RECORDS FOR PROCESSING:
◇ ◇ ◇
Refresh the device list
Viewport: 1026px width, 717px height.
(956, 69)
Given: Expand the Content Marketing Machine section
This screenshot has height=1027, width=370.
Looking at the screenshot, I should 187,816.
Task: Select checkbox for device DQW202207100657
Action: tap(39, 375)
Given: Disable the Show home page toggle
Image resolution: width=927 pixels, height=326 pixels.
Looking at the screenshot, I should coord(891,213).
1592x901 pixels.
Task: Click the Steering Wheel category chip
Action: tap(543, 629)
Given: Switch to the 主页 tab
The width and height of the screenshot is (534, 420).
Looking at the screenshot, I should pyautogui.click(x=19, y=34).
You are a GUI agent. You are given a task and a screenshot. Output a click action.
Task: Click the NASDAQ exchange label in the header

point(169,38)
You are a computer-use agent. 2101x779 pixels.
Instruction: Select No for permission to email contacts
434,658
◇ ◇ ◇
AIM:
Give every line of the listing above as a Markdown table with the columns Row and Line. Number the rows in order and leave out blank lines.

THE RESPONSE:
| Row | Line |
|---|---|
| 1 | Refresh the device list |
| 2 | Viewport: 1026px width, 717px height. |
| 3 | (956, 69) |
| 4 | Given: Expand the Content Marketing Machine section |
| 5 | This screenshot has height=1027, width=370. |
| 6 | Looking at the screenshot, I should 187,816. |
| 7 | Task: Select checkbox for device DQW202207100657 |
| 8 | Action: tap(39, 375) |
| 9 | Given: Disable the Show home page toggle |
| 10 | Image resolution: width=927 pixels, height=326 pixels. |
| 11 | Looking at the screenshot, I should coord(891,213). |
| 12 | 1592x901 pixels. |
| 13 | Task: Click the Steering Wheel category chip |
| 14 | Action: tap(543, 629) |
| 15 | Given: Switch to the 主页 tab |
| 16 | The width and height of the screenshot is (534, 420). |
| 17 | Looking at the screenshot, I should pyautogui.click(x=19, y=34). |
| 18 | You are a GUI agent. You are given a task and a screenshot. Output a click action. |
| 19 | Task: Click the NASDAQ exchange label in the header |
| 20 | point(169,38) |
| 21 | You are a computer-use agent. 2101x779 pixels. |
| 22 | Instruction: Select No for permission to email contacts |
| 23 | 434,658 |